Kinetics of simultaneous HDS of DBT and 4-MDBT/4,6-DMDBT over CoMoP/Γ-Al₂O₃catalysts

A series of CoMo/γ-Al₂O₃ catalysts were prepared with an addition of 0.0, 0.5, 1.0, or 1.5 % phosphorus pentaoxide (P₂O₅) to evaluate the influence of phosphorus addition on the simultaneous HDS of refractory sulfur compounds. Two sets of HDS experiments were conducted using sulfur bearing model compounds, including dibenzothiophene (DBT) with 4-methyl dibenzothiophene (4-MDBT) and DBT with 4,6-dimethyl dibenzothiophene (4,6-DMDBT).
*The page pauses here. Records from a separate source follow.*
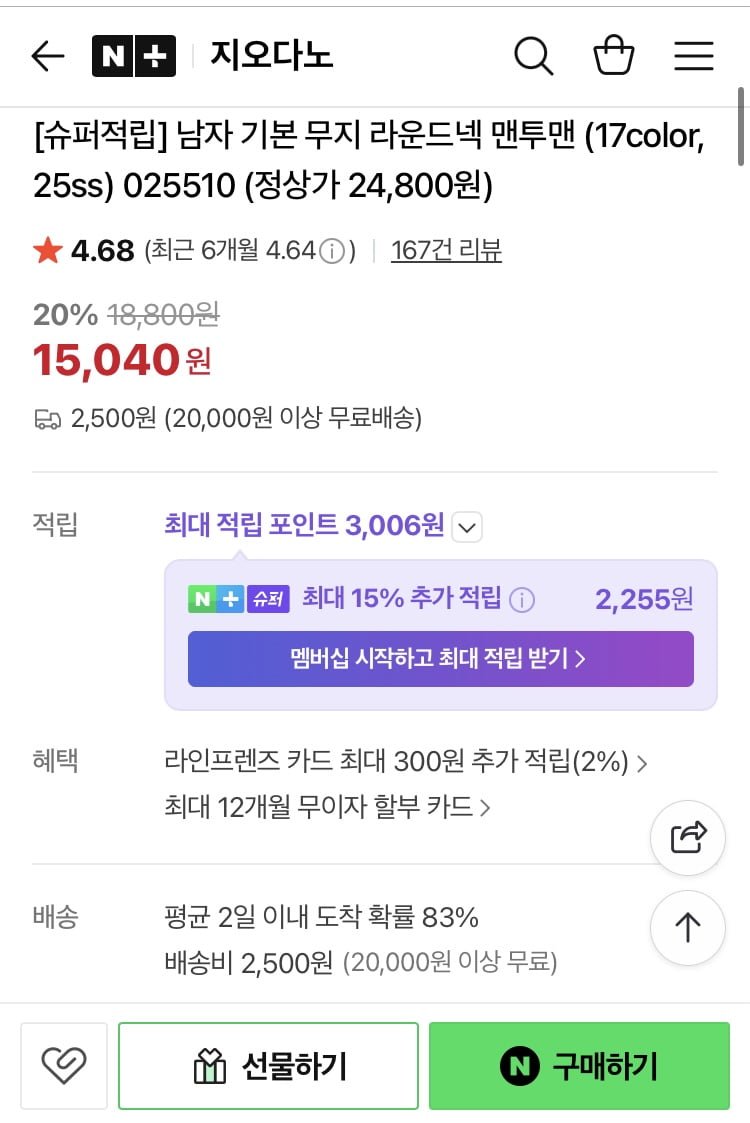Screen dimensions: 750x1123
Task: Open the shopping bag cart
Action: click(614, 56)
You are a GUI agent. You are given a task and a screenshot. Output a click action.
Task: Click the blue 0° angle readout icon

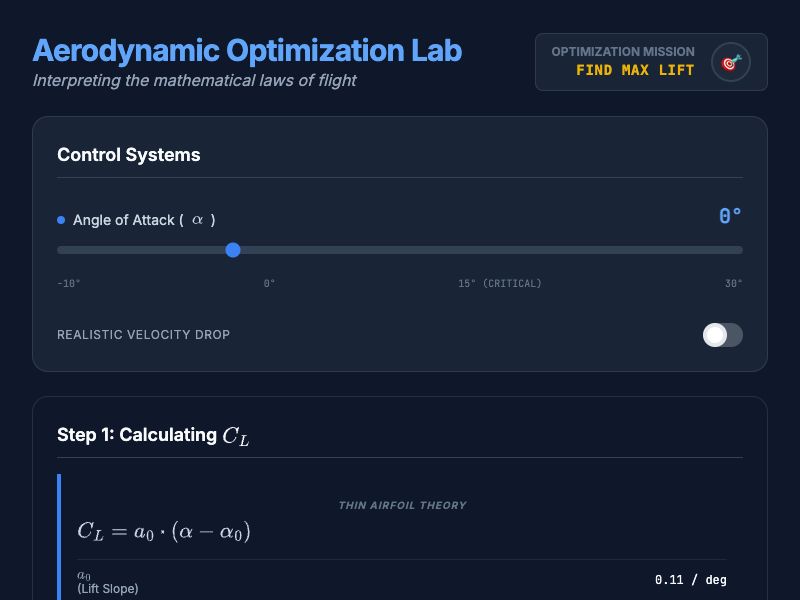tap(729, 215)

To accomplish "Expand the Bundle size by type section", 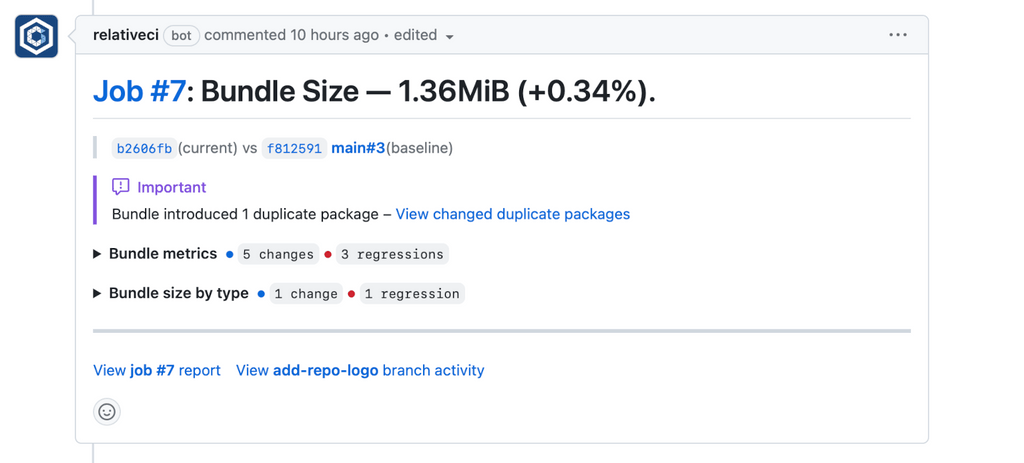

The Langmuir-Hinshelwood mechanism based kinetics model was developed from the experimental conversion and product distribution data for simultaneous HDS of the two sulfur compounds via direct desulfurization (DDS) and hydrogenation (HYD) routes. The kinetic model fits the experimental data quite adequately for all the species. The HDS rate for DBT was approximately 2 and 7 times higher than that estimated for 4-MDBT and 4,6-DMDBT, respectively. Improvement of HDS rate by P addition was noted up to 0.01 g/g (1.0 wt.%) P₂O₅ while a higher amount of P is not beneficial. A marginal preference towards HYD pathway was observed for 4,6-DMDBT HDS while the DDS route was predominant during the HDS of DBT and 4-MDBT.The trends in values of the rate constants estimated by the Langmuir-Hinshelwood kinetic model compared well with pseudo-first rate constants.